Toffoli coloca caso de investigado do Master sob sigilo máximo após ser sorteado como relator
Um dia após ser sorteado para relatar recurso de Vorcaro no STF, Toffoli coloca o processo sob sigilo máximo e restringe acesso da PF a dados do celular.
⚖️ Toffoli coloca caso de investigado do Master sob sigilo máximo após ser sorteado como relator
🧭 Resumo
Um dia após ser sorteado para relatar recurso de Vorcaro no STF, Toffoli coloca o processo sob sigilo máximo. O ministro também tomou medidas que restringiram temporariamente o acesso da Polícia Federal a dados extraídos do celular de Vorcaro e nomeou peritos específicos para examinar o material, decisões classificadas como “não usuais” por especialistas.

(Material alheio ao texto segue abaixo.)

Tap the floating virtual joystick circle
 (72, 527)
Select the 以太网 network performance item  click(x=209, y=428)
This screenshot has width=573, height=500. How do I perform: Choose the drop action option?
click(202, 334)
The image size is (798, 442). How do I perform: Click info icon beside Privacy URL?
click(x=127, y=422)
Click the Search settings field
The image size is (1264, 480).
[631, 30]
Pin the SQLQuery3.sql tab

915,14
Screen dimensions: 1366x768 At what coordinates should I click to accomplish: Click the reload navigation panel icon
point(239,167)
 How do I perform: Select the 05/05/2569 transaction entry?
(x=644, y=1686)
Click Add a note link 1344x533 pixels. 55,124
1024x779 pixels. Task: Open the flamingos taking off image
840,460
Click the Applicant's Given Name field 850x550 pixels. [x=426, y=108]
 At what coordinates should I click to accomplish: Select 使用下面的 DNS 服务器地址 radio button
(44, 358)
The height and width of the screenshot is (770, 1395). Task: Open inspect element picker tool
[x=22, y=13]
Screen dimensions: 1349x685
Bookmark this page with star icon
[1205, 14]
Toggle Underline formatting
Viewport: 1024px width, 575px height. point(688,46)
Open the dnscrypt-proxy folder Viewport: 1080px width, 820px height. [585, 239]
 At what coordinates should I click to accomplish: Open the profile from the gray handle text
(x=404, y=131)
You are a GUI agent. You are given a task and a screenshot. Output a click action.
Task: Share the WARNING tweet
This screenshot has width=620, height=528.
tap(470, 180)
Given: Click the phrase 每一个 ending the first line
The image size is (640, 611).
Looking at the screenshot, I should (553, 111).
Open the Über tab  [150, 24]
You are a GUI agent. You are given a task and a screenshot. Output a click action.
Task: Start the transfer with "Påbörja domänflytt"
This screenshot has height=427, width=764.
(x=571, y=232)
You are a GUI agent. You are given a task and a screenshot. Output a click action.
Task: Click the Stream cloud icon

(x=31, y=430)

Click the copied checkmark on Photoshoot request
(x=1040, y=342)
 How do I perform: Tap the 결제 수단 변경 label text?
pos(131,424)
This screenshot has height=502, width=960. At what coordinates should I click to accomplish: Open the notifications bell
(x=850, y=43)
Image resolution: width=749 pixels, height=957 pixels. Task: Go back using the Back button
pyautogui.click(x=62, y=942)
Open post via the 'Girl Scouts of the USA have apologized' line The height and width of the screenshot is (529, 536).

Impacto Diplomático: Baixo
Tipo de Escândalo: Judiciário
🏁 Introdução
Em 28 de novembro de 2025, o ministro Dias Toffoli, recém-sorteado como relator de recurso de Daniel Vorcaro no STF, determinou sigilo máximo ao processo e adotou medidas que restringiram o acesso da Polícia Federal aos dados extraídos do celular do banqueiro. Especialistas em processo penal classificaram as decisões como atípicas.
📊 Análise
Medidas Adotadas por Toffoli
- Sigilo Máximo: Processo sob restrição total de acesso
- Restrição à PF: Acesso temporariamente limitado a dados do celular de Vorcaro
- Peritos Específicos: Nomeação de peritos determinados pelo ministro para examinar o material
- Sequência: Decisões tomadas um dia após o sorteio como relator
Análise de Especialistas
Juristas e membros do Ministério Público indicaram que as medidas são “não usuais” e podem dificultar o andamento das investigações da Operação Compliance Zero, que depende dos dados do celular de Vorcaro para apurar possíveis crimes e vínculos com autoridades.
Contexto
O episódio ocorreu após a revelação de que Toffoli viajara ao Peru no avião de empresário junto ao advogado de investigado do Caso Master, e em meio a denúncias sobre o contrato de R$ 129 milhões do escritório da esposa de Moraes com o Banco Master.
🎯 Conclusão
As decisões de Toffoli — sigilo máximo e restrição ao acesso da PF — somadas à viagem com advogado de investigado, geraram críticas sobre possível favorecimento e interferência nas investigações do Caso Master.